INSTRUCTIONS FOR THE TASK:
Return every record below exactly as written.

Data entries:

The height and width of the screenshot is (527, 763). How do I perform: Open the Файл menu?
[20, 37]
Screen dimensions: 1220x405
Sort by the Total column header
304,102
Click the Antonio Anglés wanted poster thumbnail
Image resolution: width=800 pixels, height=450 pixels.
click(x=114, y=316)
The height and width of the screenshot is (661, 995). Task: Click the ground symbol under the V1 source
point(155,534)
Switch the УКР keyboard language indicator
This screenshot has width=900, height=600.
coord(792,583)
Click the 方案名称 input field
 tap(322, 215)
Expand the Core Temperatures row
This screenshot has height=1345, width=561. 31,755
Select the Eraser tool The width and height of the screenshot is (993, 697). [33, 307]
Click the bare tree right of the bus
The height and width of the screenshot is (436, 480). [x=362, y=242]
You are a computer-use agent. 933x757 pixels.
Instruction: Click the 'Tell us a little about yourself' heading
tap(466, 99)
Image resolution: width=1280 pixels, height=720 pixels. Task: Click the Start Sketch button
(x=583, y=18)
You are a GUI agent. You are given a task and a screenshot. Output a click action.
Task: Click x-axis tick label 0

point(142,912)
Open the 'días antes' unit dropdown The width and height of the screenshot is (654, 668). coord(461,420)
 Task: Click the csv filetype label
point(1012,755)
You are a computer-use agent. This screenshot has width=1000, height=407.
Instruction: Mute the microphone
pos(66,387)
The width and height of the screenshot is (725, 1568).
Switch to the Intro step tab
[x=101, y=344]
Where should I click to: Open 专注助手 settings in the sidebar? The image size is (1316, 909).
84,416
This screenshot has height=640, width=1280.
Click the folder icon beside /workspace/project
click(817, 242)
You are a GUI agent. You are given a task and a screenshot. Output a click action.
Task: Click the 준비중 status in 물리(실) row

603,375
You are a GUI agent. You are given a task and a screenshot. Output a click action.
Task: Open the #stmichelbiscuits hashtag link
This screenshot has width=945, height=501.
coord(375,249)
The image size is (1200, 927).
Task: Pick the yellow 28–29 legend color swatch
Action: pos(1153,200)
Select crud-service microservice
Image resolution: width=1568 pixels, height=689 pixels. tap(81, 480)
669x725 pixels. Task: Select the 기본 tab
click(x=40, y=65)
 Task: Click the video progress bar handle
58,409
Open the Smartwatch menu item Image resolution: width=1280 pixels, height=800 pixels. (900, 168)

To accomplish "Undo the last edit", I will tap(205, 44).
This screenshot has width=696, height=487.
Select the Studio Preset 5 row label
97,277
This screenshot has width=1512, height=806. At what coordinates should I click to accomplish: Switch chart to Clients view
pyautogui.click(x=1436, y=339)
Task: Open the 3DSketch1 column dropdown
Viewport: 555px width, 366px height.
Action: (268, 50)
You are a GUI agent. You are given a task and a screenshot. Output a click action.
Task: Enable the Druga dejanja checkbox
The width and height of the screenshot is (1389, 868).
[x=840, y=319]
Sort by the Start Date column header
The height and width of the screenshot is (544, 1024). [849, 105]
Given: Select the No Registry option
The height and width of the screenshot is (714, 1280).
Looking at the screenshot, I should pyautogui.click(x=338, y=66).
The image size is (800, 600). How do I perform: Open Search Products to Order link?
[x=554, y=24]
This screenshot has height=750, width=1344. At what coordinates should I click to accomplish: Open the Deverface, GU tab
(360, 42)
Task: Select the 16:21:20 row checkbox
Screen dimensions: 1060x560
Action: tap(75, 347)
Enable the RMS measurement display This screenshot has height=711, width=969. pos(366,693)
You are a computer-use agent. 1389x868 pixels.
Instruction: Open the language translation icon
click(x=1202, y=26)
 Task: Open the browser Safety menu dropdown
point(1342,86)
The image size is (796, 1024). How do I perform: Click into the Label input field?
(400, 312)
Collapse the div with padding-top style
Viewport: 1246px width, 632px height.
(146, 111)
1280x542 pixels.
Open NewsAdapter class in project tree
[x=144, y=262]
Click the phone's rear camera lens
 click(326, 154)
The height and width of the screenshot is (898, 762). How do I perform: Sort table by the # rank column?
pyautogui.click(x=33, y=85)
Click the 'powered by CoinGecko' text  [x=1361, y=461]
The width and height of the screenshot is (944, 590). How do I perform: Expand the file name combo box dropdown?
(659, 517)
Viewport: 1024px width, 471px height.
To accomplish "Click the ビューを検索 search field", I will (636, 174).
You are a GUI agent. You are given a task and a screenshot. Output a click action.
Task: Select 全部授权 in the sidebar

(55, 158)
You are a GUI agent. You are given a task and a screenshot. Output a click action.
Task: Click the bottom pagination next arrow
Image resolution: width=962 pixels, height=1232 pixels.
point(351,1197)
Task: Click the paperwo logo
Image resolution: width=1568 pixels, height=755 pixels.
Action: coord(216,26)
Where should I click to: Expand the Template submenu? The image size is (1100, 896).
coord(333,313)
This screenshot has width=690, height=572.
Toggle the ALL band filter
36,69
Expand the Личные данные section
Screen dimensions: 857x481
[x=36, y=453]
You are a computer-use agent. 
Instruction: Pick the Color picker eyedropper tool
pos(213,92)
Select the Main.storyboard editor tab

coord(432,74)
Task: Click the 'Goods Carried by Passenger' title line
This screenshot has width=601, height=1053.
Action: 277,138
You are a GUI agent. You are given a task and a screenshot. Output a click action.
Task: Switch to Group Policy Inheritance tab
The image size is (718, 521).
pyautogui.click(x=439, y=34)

FINISHED EXERCISE:
The height and width of the screenshot is (527, 763). How do I perform: Open the Файл menu?
[20, 37]
Screen dimensions: 1220x405
Sort by the Total column header
304,102
Click the Antonio Anglés wanted poster thumbnail
Image resolution: width=800 pixels, height=450 pixels.
click(x=114, y=316)
The height and width of the screenshot is (661, 995). Task: Click the ground symbol under the V1 source
point(155,534)
Switch the УКР keyboard language indicator
This screenshot has width=900, height=600.
coord(792,583)
Click the 方案名称 input field
 tap(322, 215)
Expand the Core Temperatures row
This screenshot has height=1345, width=561. 31,755
Select the Eraser tool The width and height of the screenshot is (993, 697). [33, 307]
Click the bare tree right of the bus
The height and width of the screenshot is (436, 480). [x=362, y=242]
You are a computer-use agent. 933x757 pixels.
Instruction: Click the 'Tell us a little about yourself' heading
tap(466, 99)
Image resolution: width=1280 pixels, height=720 pixels. Task: Click the Start Sketch button
(x=583, y=18)
You are a GUI agent. You are given a task and a screenshot. Output a click action.
Task: Click x-axis tick label 0

point(142,912)
Open the 'días antes' unit dropdown The width and height of the screenshot is (654, 668). coord(461,420)
 Task: Click the csv filetype label
point(1012,755)
You are a computer-use agent. This screenshot has width=1000, height=407.
Instruction: Mute the microphone
pos(66,387)
The width and height of the screenshot is (725, 1568).
Switch to the Intro step tab
[x=101, y=344]
Where should I click to: Open 专注助手 settings in the sidebar? The image size is (1316, 909).
84,416
This screenshot has height=640, width=1280.
Click the folder icon beside /workspace/project
click(817, 242)
You are a GUI agent. You are given a task and a screenshot. Output a click action.
Task: Click the 준비중 status in 물리(실) row

603,375
You are a GUI agent. You are given a task and a screenshot. Output a click action.
Task: Open the #stmichelbiscuits hashtag link
This screenshot has width=945, height=501.
coord(375,249)
The image size is (1200, 927).
Task: Pick the yellow 28–29 legend color swatch
Action: pos(1153,200)
Select crud-service microservice
Image resolution: width=1568 pixels, height=689 pixels. tap(81, 480)
669x725 pixels. Task: Select the 기본 tab
click(x=40, y=65)
 Task: Click the video progress bar handle
58,409
Open the Smartwatch menu item Image resolution: width=1280 pixels, height=800 pixels. (900, 168)

To accomplish "Undo the last edit", I will tap(205, 44).
This screenshot has width=696, height=487.
Select the Studio Preset 5 row label
97,277
This screenshot has width=1512, height=806. At what coordinates should I click to accomplish: Switch chart to Clients view
pyautogui.click(x=1436, y=339)
Task: Open the 3DSketch1 column dropdown
Viewport: 555px width, 366px height.
Action: (268, 50)
You are a GUI agent. You are given a task and a screenshot. Output a click action.
Task: Enable the Druga dejanja checkbox
The width and height of the screenshot is (1389, 868).
[x=840, y=319]
Sort by the Start Date column header
The height and width of the screenshot is (544, 1024). [849, 105]
Given: Select the No Registry option
The height and width of the screenshot is (714, 1280).
Looking at the screenshot, I should pyautogui.click(x=338, y=66).
The image size is (800, 600). How do I perform: Open Search Products to Order link?
[x=554, y=24]
This screenshot has height=750, width=1344. At what coordinates should I click to accomplish: Open the Deverface, GU tab
(360, 42)
Task: Select the 16:21:20 row checkbox
Screen dimensions: 1060x560
Action: tap(75, 347)
Enable the RMS measurement display This screenshot has height=711, width=969. pos(366,693)
You are a computer-use agent. 1389x868 pixels.
Instruction: Open the language translation icon
click(x=1202, y=26)
 Task: Open the browser Safety menu dropdown
point(1342,86)
The image size is (796, 1024). How do I perform: Click into the Label input field?
(400, 312)
Collapse the div with padding-top style
Viewport: 1246px width, 632px height.
(146, 111)
1280x542 pixels.
Open NewsAdapter class in project tree
[x=144, y=262]
Click the phone's rear camera lens
 click(326, 154)
The height and width of the screenshot is (898, 762). How do I perform: Sort table by the # rank column?
pyautogui.click(x=33, y=85)
Click the 'powered by CoinGecko' text  [x=1361, y=461]
The width and height of the screenshot is (944, 590). How do I perform: Expand the file name combo box dropdown?
(659, 517)
Viewport: 1024px width, 471px height.
To accomplish "Click the ビューを検索 search field", I will (636, 174).
You are a GUI agent. You are given a task and a screenshot. Output a click action.
Task: Select 全部授权 in the sidebar

(55, 158)
You are a GUI agent. You are given a task and a screenshot. Output a click action.
Task: Click the bottom pagination next arrow
Image resolution: width=962 pixels, height=1232 pixels.
point(351,1197)
Task: Click the paperwo logo
Image resolution: width=1568 pixels, height=755 pixels.
Action: coord(216,26)
Where should I click to: Expand the Template submenu? The image size is (1100, 896).
coord(333,313)
This screenshot has width=690, height=572.
Toggle the ALL band filter
36,69
Expand the Личные данные section
Screen dimensions: 857x481
[x=36, y=453]
You are a computer-use agent. 
Instruction: Pick the Color picker eyedropper tool
pos(213,92)
Select the Main.storyboard editor tab

coord(432,74)
Task: Click the 'Goods Carried by Passenger' title line
This screenshot has width=601, height=1053.
Action: 277,138
You are a GUI agent. You are given a task and a screenshot. Output a click action.
Task: Switch to Group Policy Inheritance tab
The image size is (718, 521).
pyautogui.click(x=439, y=34)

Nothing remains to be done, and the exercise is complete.